Dataset entries:
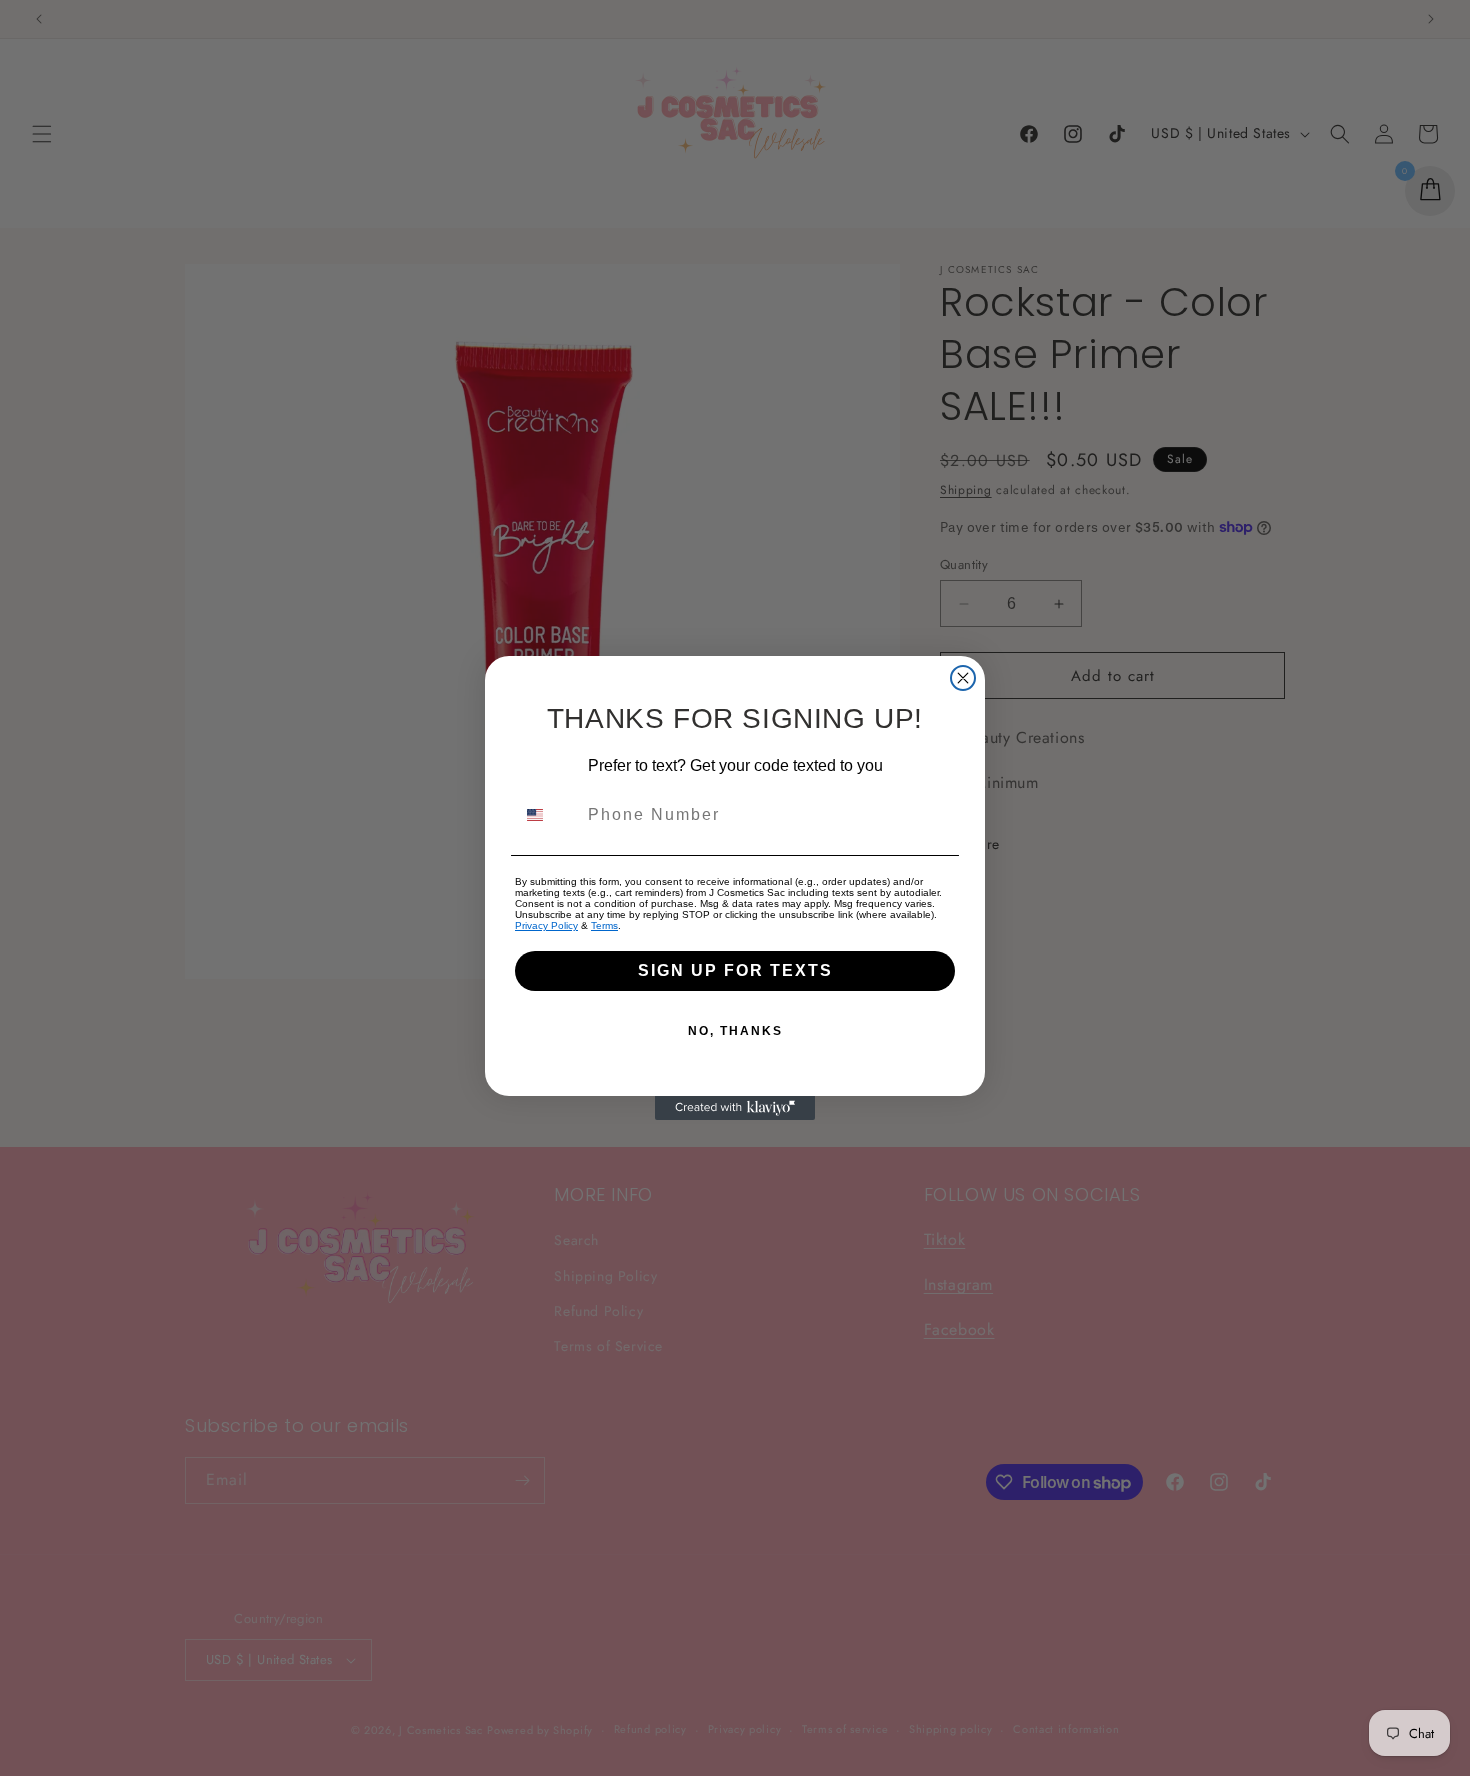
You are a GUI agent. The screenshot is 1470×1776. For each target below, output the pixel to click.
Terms (604, 925)
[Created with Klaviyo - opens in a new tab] (735, 1108)
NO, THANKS (735, 1031)
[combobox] (547, 815)
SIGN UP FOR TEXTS (735, 970)
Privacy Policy (546, 925)
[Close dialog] (963, 678)
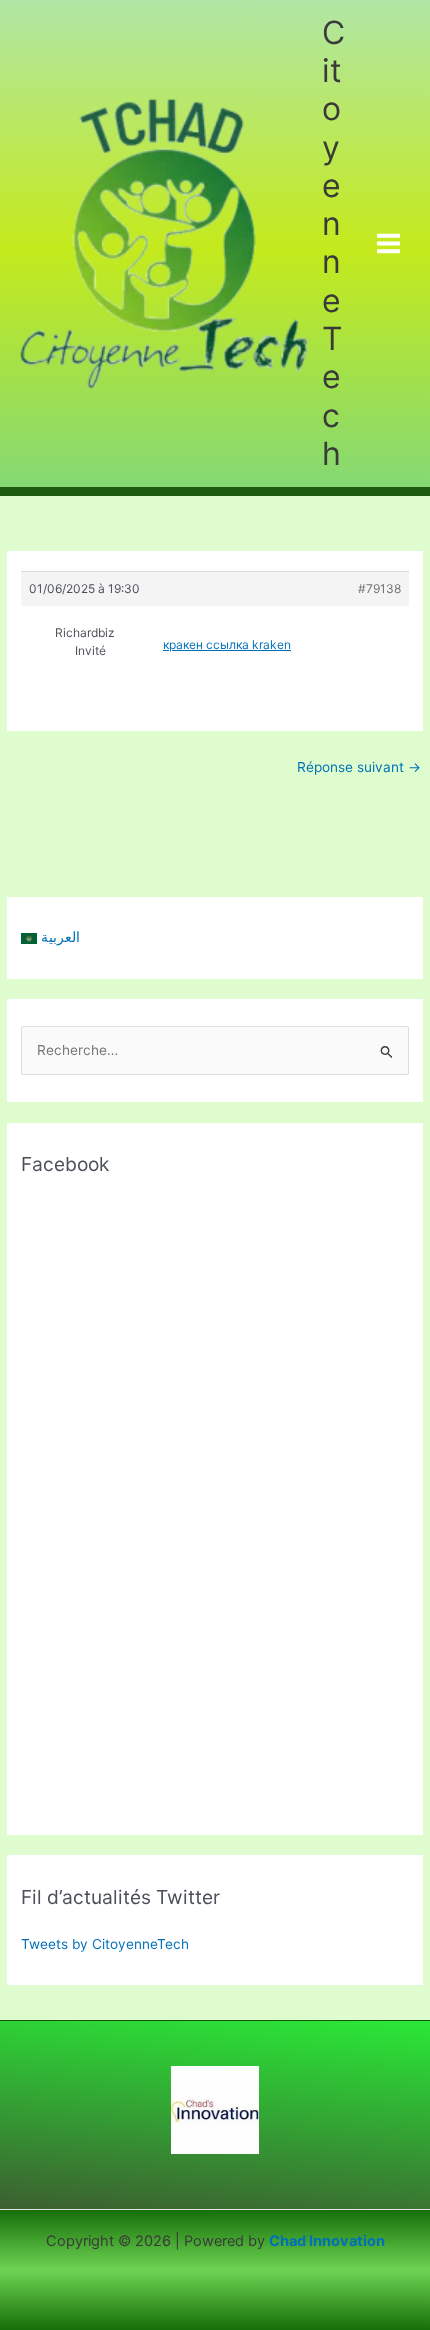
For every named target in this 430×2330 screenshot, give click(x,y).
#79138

Task requirements: If a line of the data contains "target", copy it out.

Task output:
You are a GUI agent. The screenshot is 1470×1776. For each target below, output the pixel to click.
For every named target in this 430×2330 screenshot, give click(x,y).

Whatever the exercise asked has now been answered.